Addressing the question of finding the key matrix (the question was edited by the OP as it turned out that he had made an unlucky choice of two ciphertex/plaintext pairs)
$$ \left(\begin{matrix} 11 & 21 \\ 4 & 3 \end{matrix} \right)*\left( \begin{matrix} a & b \\ c & d \end{matrix} \right)= \left(\begin{matrix} 25 & 23 \\ 3 & 18 \end{matrix}\right). $$
You can solve this system of congruences any logical way you can/want. I show how to do it using the inverse matrix.
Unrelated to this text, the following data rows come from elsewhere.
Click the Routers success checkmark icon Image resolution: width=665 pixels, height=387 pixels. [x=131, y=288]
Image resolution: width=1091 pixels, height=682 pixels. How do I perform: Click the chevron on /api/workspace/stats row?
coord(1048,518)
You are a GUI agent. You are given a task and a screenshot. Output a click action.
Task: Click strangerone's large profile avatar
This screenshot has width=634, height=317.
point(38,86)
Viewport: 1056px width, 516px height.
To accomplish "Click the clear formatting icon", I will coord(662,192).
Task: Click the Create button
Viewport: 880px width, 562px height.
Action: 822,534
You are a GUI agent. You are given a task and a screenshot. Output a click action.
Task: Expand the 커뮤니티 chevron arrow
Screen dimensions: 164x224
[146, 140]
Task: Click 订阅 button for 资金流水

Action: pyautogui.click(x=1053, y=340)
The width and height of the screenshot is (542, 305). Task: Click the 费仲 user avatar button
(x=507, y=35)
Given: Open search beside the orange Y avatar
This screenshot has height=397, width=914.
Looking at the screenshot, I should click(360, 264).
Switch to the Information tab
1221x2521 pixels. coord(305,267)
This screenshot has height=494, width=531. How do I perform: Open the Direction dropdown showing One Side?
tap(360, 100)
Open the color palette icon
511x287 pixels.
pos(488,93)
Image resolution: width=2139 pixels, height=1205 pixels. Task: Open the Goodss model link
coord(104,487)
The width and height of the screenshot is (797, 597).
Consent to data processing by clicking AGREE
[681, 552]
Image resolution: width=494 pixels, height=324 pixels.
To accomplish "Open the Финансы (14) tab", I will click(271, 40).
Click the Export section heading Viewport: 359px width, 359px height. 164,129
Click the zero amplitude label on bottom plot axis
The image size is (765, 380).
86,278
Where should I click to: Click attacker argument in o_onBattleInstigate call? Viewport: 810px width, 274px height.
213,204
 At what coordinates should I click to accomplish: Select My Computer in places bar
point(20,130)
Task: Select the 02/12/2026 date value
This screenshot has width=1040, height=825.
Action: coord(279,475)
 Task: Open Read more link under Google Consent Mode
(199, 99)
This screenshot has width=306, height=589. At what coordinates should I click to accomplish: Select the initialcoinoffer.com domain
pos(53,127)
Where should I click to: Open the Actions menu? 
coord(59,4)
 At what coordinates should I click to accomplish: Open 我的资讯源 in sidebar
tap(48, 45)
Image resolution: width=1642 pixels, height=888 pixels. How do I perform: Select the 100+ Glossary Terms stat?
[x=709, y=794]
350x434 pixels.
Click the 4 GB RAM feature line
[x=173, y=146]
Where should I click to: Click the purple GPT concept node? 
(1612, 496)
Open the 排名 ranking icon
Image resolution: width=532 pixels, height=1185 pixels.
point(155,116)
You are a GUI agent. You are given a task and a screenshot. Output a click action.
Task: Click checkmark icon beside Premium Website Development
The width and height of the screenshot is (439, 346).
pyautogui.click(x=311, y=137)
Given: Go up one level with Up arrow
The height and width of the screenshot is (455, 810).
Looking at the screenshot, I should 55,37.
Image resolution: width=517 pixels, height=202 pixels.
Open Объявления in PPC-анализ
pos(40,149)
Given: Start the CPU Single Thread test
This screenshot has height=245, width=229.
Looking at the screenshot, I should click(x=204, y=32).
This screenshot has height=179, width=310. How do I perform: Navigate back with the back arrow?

The general recipe for inverting a $2\times2$ matrix (hopefully you have seen this in linear algebra or elsewhere) is $$ \left(\begin{matrix} a_{11} & a_{12} \\ a_{21} & a_{22} \end{matrix}\right)^{-1} =\frac1{a_{11}a_{22}-a_{12}a_{21}} \left(\begin{matrix} a_{22} & -a_{12} \\ -a_{21} & a_{11} \end{matrix}\right).\tag{4} $$ Everything here makes sense in modulo $26$ arithmetic except possibly division by the determinant. As above, we can divide by an integer modulo $26$ by multiplying with the modular inverse provided that the inverse exists, i.e. provided that the number we divide by is coprime to $26$.
The determinant of your matrix $$ A=\left(\begin{matrix} 11 & 21 \\ 4 & 3 \end{matrix} \right) $$ is $\det A=33-84=-51\equiv-51+2\cdot26=1\pmod{26},$ which is, of course, equal to its own inverse. Therefore $$ A^{-1}=\left(\begin{matrix} 11 & 21 \\ 4 & 3 \end{matrix} \right)^{-1}=\frac11\left(\begin{matrix} 3 & -21 \\ -4 & 11 \end{matrix} \right)\equiv \left(\begin{matrix} 3 & 5 \\ 22 & 11 \end{matrix} \right)\pmod{26}, $$ as $-21\equiv5\pmod{26}$ et cetera. We can then solve the matrix equation $(4)$ simply by multiplying it by $A^{-1}$ from the left hand side. The result is $$ \left( \begin{matrix} a & b \\ c & d \end{matrix} \right)= \left(\begin{matrix} 3 & 5 \\ 22 & 11 \end{matrix} \right) \left(\begin{matrix} 25 & 23 \\ 3 & 18 \end{matrix}\right)= \left(\begin{matrix} 90 & 159 \\ 583 & 704 \end{matrix}\right) \equiv \left(\begin{matrix} 12 & 3 \\ 11 & 2 \end{matrix}\right)\pmod{26}. $$
Leaving it to you to check all the calculations and the verification that this key matrix is compatible with the third plaintext/ciphertext pair that you have.